> _WHAT YOU ARE ASKED TO DO_
Repeat the lines from the line with "Click the 'used" to the line with "This screenshot has height=417, width=643." in the listing below, keeping both end lines and adding nothing.

--- DATASET ENTRIES ---

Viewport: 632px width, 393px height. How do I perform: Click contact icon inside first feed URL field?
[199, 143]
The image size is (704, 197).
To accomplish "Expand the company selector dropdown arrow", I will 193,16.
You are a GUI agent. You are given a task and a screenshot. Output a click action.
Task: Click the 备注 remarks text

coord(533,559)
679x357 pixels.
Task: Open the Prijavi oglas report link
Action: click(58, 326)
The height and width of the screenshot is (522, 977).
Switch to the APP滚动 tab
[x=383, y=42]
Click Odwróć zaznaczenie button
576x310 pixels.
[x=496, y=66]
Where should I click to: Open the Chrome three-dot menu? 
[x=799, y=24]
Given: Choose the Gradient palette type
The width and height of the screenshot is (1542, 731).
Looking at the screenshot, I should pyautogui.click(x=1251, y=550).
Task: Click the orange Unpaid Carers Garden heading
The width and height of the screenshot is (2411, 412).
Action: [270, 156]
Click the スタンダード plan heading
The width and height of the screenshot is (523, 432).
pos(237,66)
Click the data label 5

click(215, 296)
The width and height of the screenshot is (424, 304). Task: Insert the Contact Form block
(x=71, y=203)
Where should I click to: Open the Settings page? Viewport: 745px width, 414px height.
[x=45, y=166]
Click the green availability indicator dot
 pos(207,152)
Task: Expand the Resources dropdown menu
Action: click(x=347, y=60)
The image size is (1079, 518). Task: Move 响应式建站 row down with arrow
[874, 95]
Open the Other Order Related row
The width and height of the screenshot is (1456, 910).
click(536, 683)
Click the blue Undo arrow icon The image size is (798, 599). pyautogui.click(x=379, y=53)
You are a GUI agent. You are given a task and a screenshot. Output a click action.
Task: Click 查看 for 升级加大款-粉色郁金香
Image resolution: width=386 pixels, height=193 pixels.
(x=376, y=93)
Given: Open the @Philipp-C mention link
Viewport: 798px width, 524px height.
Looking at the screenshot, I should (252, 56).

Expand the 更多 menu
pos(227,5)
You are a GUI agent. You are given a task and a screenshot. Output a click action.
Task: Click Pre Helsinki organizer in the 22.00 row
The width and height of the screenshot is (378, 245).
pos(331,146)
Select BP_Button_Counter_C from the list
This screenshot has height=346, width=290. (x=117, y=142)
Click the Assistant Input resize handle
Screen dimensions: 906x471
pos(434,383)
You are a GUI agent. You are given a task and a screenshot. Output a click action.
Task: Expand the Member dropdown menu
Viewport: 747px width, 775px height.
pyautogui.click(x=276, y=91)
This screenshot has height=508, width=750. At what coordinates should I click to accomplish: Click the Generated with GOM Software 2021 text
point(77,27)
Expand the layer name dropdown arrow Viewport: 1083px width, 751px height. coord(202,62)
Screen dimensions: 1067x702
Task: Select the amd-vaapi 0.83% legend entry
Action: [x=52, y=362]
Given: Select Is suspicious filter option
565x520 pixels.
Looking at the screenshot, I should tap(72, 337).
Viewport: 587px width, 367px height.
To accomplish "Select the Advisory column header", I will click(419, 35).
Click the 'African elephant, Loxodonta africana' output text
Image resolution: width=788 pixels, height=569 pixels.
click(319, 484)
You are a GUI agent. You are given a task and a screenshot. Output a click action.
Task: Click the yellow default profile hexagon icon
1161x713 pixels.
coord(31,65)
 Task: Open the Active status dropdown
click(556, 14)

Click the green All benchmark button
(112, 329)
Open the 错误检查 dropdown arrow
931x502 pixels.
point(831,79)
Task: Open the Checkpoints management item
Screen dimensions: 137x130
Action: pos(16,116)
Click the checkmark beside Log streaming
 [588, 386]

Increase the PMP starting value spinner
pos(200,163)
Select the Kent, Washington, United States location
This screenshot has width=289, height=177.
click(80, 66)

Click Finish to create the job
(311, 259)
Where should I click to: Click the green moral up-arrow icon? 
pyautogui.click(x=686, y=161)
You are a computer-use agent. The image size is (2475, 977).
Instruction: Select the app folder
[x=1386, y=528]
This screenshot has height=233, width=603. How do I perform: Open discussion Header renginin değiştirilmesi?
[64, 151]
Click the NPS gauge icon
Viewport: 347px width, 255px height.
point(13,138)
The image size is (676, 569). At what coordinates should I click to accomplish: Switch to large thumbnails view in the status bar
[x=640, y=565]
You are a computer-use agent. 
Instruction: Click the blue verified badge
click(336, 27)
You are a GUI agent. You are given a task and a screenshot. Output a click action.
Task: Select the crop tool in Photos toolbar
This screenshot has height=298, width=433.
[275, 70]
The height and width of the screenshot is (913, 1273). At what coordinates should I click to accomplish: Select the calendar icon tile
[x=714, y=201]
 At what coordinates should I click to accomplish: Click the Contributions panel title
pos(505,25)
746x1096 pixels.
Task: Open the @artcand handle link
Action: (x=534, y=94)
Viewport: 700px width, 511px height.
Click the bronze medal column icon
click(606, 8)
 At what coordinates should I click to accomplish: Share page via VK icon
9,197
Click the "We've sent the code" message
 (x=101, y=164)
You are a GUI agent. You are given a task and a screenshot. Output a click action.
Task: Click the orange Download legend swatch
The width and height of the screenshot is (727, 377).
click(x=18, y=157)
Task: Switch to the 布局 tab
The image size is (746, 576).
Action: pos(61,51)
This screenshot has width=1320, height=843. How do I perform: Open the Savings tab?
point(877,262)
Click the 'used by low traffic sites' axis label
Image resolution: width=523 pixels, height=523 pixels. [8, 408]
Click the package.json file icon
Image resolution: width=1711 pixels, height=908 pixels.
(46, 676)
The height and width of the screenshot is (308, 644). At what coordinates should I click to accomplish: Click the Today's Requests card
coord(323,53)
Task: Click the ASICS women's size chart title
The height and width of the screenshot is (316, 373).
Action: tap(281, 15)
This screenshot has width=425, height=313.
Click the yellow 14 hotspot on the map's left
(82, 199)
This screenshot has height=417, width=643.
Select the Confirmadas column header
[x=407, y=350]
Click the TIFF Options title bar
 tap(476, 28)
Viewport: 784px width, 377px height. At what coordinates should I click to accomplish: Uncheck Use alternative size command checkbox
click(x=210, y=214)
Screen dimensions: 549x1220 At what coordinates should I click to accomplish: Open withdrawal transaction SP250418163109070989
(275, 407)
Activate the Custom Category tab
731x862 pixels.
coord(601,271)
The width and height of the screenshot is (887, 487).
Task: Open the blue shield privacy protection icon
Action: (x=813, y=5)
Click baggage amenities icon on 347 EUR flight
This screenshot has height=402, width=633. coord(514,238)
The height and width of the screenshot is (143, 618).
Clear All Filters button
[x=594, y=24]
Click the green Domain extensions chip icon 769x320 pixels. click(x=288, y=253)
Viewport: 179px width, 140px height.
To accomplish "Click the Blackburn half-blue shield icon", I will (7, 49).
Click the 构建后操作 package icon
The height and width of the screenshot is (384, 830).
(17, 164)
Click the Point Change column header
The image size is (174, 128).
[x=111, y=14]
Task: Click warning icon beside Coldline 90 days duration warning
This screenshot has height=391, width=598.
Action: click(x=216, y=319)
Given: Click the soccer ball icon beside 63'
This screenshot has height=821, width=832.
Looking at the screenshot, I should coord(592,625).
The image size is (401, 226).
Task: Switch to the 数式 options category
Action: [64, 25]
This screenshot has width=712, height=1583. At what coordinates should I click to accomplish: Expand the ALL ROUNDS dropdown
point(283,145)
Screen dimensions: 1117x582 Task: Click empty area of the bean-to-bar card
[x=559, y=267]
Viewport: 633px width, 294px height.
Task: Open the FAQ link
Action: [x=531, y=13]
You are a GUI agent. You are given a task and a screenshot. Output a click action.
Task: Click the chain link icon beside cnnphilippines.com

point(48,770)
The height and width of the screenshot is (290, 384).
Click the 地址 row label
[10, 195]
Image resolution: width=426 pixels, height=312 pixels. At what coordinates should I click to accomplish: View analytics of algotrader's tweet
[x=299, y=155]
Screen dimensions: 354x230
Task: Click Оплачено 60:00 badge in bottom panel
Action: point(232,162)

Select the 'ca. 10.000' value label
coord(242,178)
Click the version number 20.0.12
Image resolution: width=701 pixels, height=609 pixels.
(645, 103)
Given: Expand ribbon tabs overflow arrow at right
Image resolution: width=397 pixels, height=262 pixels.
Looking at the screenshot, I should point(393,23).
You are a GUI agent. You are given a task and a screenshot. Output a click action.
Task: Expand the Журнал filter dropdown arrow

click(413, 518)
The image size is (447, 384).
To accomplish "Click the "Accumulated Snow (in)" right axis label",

---

> _COMPLETED EXERCISE_
Click the 'used by low traffic sites' axis label
Image resolution: width=523 pixels, height=523 pixels. [8, 408]
Click the package.json file icon
Image resolution: width=1711 pixels, height=908 pixels.
(46, 676)
The height and width of the screenshot is (308, 644). At what coordinates should I click to accomplish: Click the Today's Requests card
coord(323,53)
Task: Click the ASICS women's size chart title
The height and width of the screenshot is (316, 373).
Action: tap(281, 15)
This screenshot has width=425, height=313.
Click the yellow 14 hotspot on the map's left
(82, 199)
This screenshot has height=417, width=643.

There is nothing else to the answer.